Screenwriter Bruce Joel Rubin saw this film as a ten-year-old, and has cited it as "the beginning of the emergence of philosophy" in his life. In The Dialogue: An Interview with Screenwriter Bruce Joel Rubin (2007), he explains that right after he and a boyhood friend saw the film, they spent hours discussing the end of the world. Rubin mentions this memory while explaining that Steven Spielberg approached him to do the screenplay for a remake of "When Worlds Collide," and that it eventually evolved into Deep Impact (1998), with Rubin credited as one of its two writers.
There is a shot toward the end of a group of people sitting around a country store listening to the radio. Among them the little boy and dog later rescued by helicopter. The same shot shows up in The War of the Worlds (1953)
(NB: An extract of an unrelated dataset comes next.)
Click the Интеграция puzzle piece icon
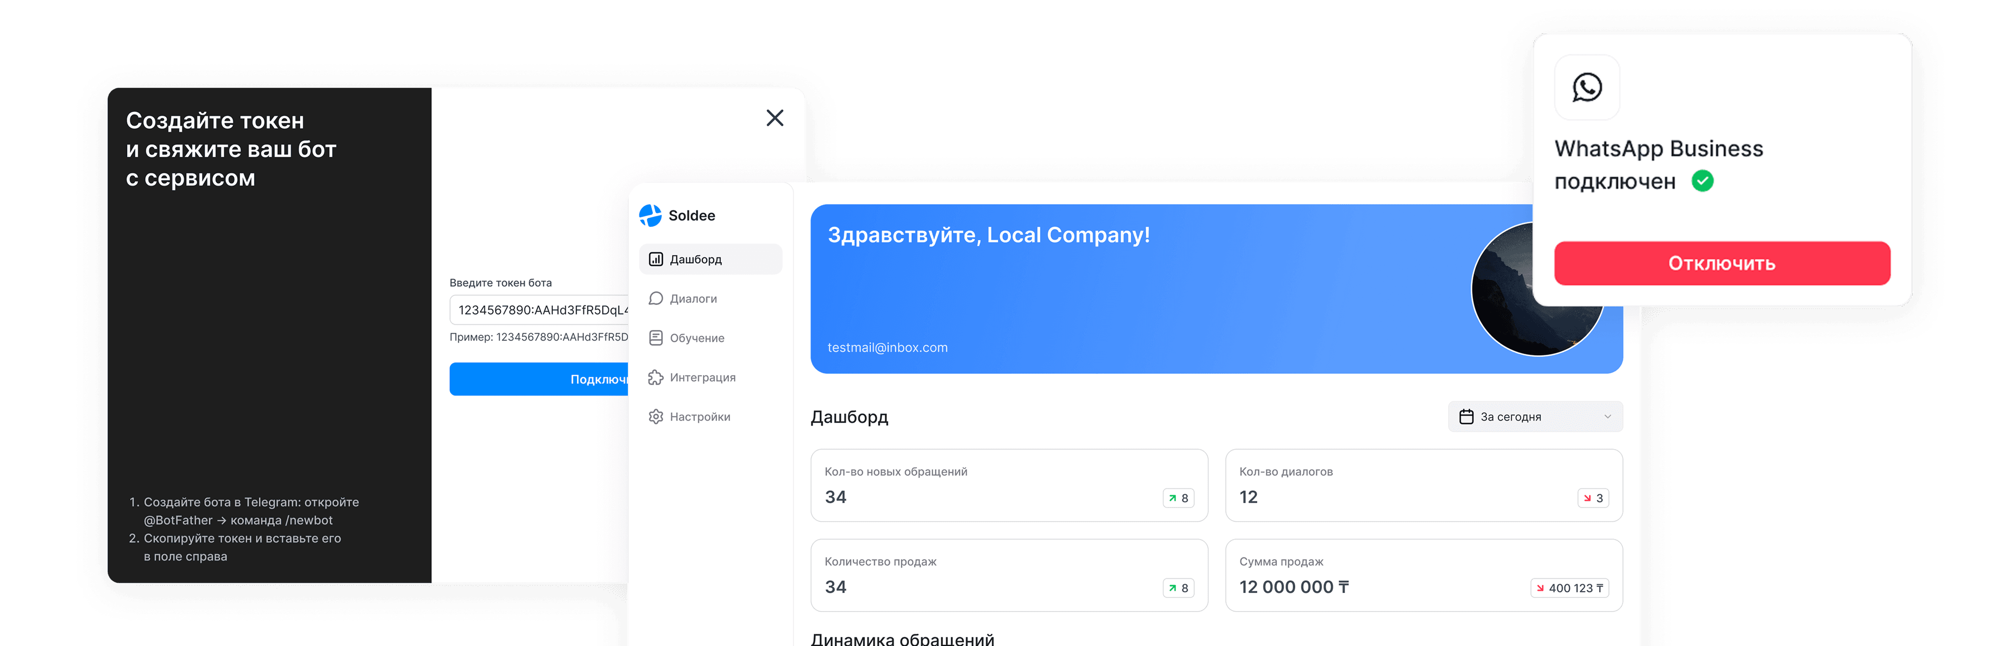 656,377

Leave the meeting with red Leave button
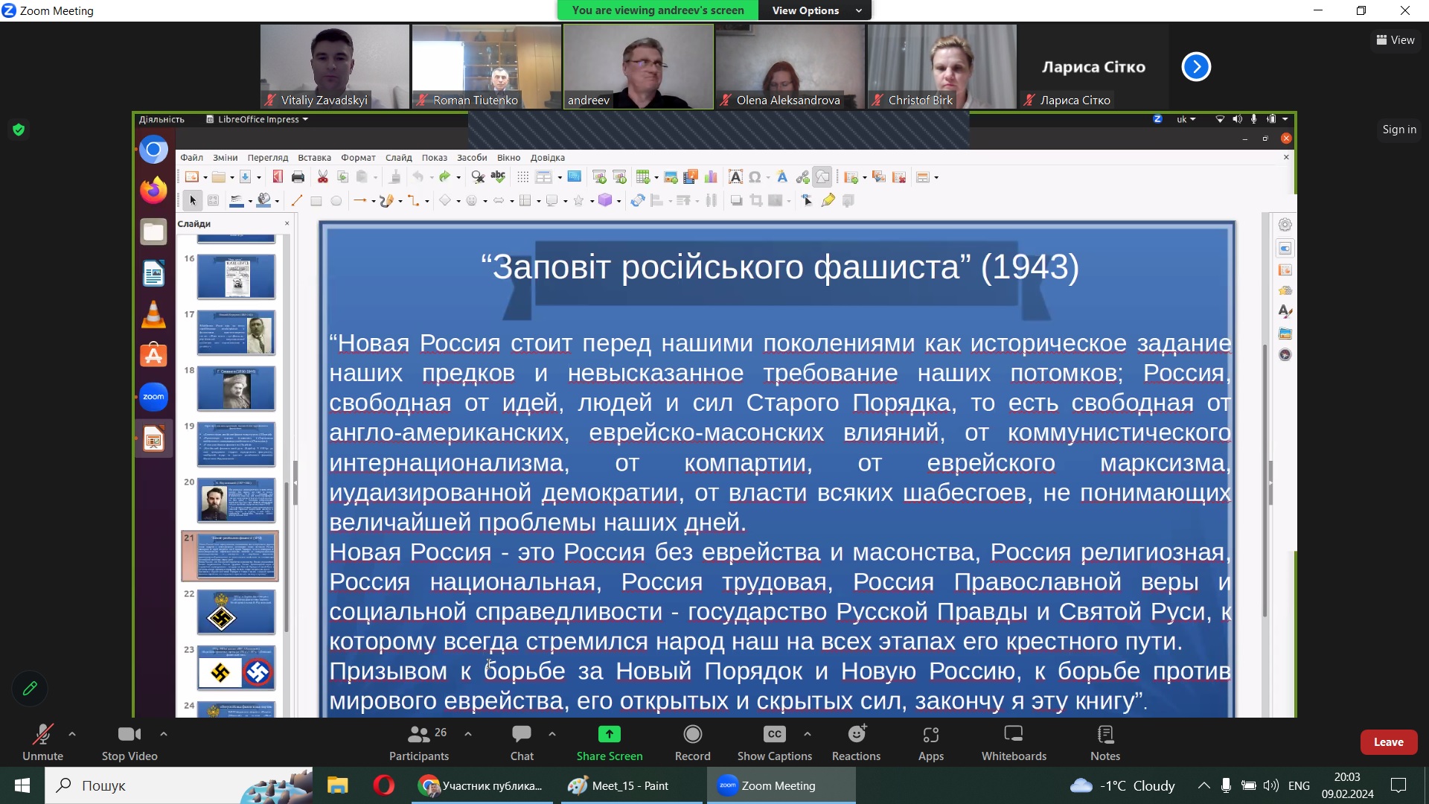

The differential analyzer, a mechanical analog computer seen in this film, was shot at UCLA (the same footage had appeared earlier in Destination Moon (1950)). It was built in 1947 by General Electric at a cost of $125,000 ($1.5M in 2020). By the time of this film, UCLA had a total of four of these machines.
The rights to the story by Philip Wylie and Edwin Balmer were originally bought in 1933 by Paramount, when director Cecil B. DeMille was planning a related project called "The End of the World." DeMille had hoped to rush the project into production after filming wrapped on This Day and Age (1933), but the script was never even written and the studio scrapped the project.